Terroir, postgraduate: that’s a word you’ll have to learn. A wine expresses the unique place where it was created. All true wine has a terroir – a soul, because that’s what it’s all about postgraduates: wine is ensouled.
This isn’t about all that mass-produced, eager-to-please dreck that you find in the supermarket. Terroir is about the soil. The earth! The land!
Grapes are not carrots, postgraduates. They’re sensitive to where they are grown. To the particular character of the soil. To the microclimate. To the specifics of precipitation. Air. Water drainage. Elevation. Sunlight. Temperature! To all the circumstances of their cultivation.
Terroir is immutable, postgraduates. The terroir is what grants the uniqueness of the wine. What can’t be replicated. That can’t be anatomised. Analysed. That can’t be measured, only savoured.

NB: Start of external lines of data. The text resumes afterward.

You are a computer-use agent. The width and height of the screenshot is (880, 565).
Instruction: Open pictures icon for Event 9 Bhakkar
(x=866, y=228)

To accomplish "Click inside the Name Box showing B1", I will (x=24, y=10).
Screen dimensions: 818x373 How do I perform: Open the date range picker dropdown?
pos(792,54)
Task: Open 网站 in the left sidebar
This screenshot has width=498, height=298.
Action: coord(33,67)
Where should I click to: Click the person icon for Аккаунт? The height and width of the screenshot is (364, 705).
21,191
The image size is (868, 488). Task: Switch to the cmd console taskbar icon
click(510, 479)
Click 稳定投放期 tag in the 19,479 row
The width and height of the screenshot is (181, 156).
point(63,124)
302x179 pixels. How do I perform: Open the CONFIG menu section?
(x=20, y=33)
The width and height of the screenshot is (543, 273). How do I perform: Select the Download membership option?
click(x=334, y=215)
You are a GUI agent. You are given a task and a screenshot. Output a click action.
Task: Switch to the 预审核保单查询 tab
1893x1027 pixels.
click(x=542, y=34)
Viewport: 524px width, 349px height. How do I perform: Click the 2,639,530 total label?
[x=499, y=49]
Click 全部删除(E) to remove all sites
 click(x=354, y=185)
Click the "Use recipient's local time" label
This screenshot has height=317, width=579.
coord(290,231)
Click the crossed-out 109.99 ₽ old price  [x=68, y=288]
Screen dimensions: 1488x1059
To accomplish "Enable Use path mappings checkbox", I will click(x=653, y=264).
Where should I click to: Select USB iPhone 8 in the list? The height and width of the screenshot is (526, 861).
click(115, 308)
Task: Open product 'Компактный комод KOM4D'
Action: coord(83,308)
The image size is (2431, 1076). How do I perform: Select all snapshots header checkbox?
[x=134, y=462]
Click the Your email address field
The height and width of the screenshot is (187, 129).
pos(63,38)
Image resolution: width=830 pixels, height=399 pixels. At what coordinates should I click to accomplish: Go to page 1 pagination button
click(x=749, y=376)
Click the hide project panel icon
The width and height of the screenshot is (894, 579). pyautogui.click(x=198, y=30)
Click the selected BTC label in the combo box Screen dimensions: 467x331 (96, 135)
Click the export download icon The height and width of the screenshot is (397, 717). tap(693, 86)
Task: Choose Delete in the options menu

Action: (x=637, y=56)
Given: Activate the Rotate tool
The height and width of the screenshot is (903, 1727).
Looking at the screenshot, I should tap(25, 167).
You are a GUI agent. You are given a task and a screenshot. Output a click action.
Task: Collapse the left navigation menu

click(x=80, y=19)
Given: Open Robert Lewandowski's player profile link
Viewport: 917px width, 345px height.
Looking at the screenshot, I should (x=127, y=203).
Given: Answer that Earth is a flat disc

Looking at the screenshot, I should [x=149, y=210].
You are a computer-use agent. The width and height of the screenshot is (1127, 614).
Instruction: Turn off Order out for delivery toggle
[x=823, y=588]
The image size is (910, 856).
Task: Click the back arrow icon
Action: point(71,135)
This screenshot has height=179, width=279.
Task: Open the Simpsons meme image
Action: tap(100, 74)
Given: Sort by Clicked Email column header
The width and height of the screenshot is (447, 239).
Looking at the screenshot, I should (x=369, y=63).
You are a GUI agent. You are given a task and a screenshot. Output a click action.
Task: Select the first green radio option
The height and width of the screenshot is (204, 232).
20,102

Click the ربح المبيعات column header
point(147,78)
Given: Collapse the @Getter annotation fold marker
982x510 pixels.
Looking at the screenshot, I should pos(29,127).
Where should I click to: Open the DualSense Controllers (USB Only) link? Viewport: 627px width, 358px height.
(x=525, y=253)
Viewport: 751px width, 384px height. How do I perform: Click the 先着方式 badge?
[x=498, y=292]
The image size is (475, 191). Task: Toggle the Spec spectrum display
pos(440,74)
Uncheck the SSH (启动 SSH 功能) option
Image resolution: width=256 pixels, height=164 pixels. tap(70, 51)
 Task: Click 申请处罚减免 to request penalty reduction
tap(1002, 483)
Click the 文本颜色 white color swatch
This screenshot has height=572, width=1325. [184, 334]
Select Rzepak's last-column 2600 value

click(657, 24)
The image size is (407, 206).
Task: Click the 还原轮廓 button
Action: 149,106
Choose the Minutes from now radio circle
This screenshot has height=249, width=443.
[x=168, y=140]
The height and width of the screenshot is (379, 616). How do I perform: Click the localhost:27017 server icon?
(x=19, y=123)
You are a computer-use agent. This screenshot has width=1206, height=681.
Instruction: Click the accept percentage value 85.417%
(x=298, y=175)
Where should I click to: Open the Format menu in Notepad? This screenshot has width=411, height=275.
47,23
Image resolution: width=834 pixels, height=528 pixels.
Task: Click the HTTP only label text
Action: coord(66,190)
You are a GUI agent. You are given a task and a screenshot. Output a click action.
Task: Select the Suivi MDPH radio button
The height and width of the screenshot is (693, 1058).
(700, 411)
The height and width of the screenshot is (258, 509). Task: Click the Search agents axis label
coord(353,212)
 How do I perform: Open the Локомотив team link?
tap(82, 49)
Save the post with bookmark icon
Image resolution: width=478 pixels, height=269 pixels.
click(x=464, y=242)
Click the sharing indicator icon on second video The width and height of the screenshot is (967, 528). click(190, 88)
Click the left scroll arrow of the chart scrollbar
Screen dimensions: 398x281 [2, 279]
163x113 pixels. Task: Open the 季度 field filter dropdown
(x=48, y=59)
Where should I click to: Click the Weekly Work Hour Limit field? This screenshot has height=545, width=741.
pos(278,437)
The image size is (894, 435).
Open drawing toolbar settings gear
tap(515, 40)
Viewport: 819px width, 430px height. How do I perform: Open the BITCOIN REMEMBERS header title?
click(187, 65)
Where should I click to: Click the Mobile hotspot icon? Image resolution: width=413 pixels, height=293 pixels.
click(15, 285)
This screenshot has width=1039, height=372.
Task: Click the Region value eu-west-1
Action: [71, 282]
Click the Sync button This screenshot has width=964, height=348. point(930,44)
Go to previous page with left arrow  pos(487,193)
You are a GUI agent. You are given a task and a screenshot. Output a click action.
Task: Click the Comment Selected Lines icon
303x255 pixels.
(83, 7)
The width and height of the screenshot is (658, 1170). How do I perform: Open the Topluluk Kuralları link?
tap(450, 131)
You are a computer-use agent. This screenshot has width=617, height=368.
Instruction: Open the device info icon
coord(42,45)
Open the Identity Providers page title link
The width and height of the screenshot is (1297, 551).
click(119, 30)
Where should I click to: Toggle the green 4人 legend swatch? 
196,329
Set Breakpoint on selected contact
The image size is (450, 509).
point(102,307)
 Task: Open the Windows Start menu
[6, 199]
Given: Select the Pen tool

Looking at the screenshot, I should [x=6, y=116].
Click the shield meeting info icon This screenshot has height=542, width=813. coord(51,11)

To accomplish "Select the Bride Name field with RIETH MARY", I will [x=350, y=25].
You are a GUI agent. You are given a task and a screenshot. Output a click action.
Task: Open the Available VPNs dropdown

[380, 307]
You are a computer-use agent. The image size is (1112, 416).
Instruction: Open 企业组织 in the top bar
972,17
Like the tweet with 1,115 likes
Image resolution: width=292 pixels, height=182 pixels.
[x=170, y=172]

As an indivisible whole.
The goût de terroir, postgraduates. The taste of the soil! Winemaking is only about revealing the terroir, postgraduates. The skill of the winemaker is one of self-effacement – of knowing how to amplify the terroir by allowing the right kind of barrelling and fermenting. Without the winemaker’s own embellishment! Without stylistic flourish! There is no place for the winemaker’s signature. The terroir must bloom in and as the wine, that’s all. That’s the winemaker’s humble task.
Cicero used to recommend that we meditate on the terroir. Which is why we must drink this so carefully.